The background updates for WordPress keep this in mind.
Oh, I have to go further into this? Fine. The reason the updates are restricted to just minor, security/maintenance, updates is that, in general, they do not cause the problems people experienced 2010. It’s been three years. We’re smarter, we learned a lot, and most importantly, if the problem in 2010 showed up again, WordPress would not to install. I heard the sounds of brakes screeching. Let me explain. We want WordPress to not install itself if it can’t. We’re not defining that as a ‘failure’ because while your install did fail to upgrade, your site didn’t break.
Let’s get the down low from the man himself:
All "Update Now" clicks to WordPress 3.7.1 have a 99.75% success rate. That 0.25% is mostly just temporary download failures.
— Andrew Nacin (@nacin) October 30, 2013
About 24,000 auto updates have taken place without any problems. Half of all installs are now being told to update as the rollout continues.
— Andrew Nacin (@nacin) October 30, 2013
Oh no! After 29,000 auto updates to 3.7.1, one site had a critical error. Haha just kidding, the updater simply rolled the site back to 3.7.
— Andrew Nacin (@nacin) October 30, 2013
3.7.1’s fixes were written in such a way to ensure a working site despite any failed file copies. So even a critical failure isn’t critical.
— Andrew Nacin (@nacin) October 30, 2013
Those seem pretty straight forward. WordPress 3.7.1 was made so that a failure to update didn’t break your site, because if it couldn’t apply the install, it would rollback seamlessly to 3.7 without you noticing.
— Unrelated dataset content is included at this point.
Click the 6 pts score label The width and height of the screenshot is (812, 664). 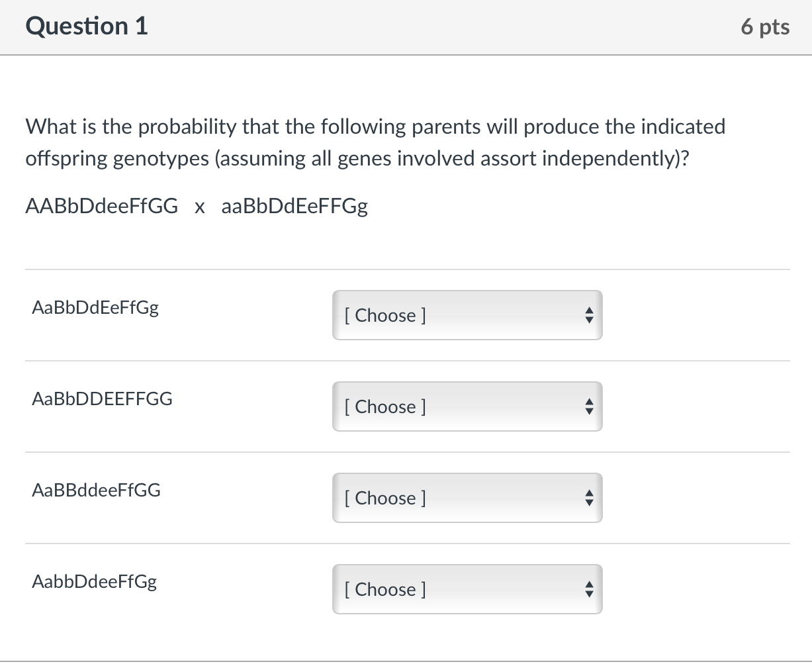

Well, except for the email you got to say “Hey, this didn’t work, man. Sorry.”
Why does this work and the major upgrade does not?
That’s the real question, isn’t it? Why are we having such a monumental success for 3.7 to 3.7.1, where we didn’t from 3.6 to 3.7? Actually, we did, but you’re not comparing the right things.
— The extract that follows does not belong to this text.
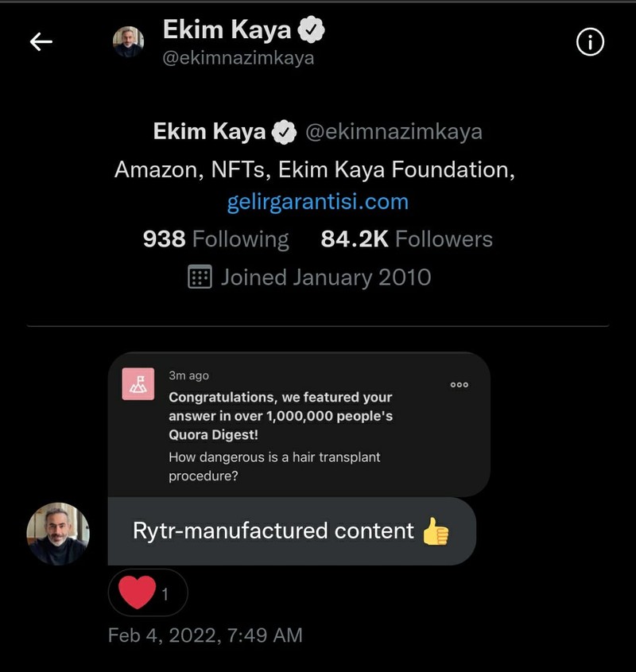636x672 pixels.
Task: Click verified badge beside header name
Action: [x=311, y=31]
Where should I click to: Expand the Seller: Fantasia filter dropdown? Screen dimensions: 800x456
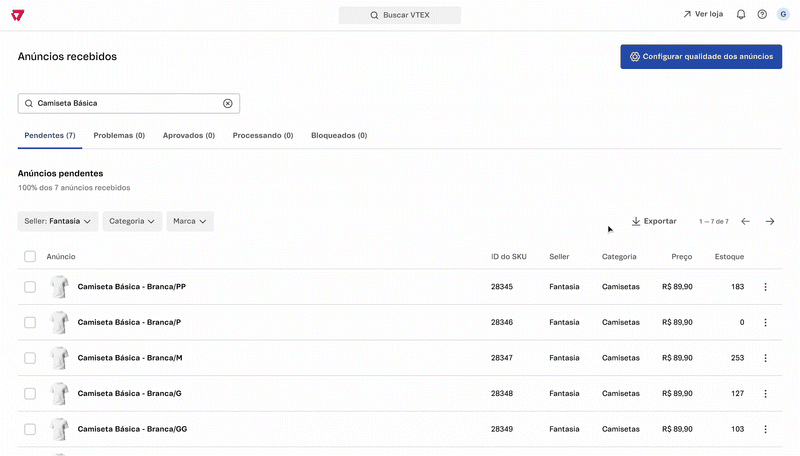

First of all, the 3.6 to 3.7 upgrade is one of the more stable ones we’ve had in a while. 2.9 to 3.0 was the birth of my OMGWTFBBQ!!! post in the forums (and the catalyst for why I’m working for DreamHost). It was a major overhaul, with a lot of changes, and a lot of complicated tweaks. Let’s be frank, it was a re-write of a crap-ton of modules, and it was just going to break things. WPMU folded into WordPress and changed to Multisite? Yikes! But as time has moved on, I’ve been reporting more and more “Everything’s okay in the forums.” This does not mean everyone is perfectly happy and perfectly safe, and the upgrades were a 100% success. We have the same type of complaints as we always have. Themes and plugins were not robustly tested enough with the new release, so they broke when the upgrade happened. This is (currently) unavoidable.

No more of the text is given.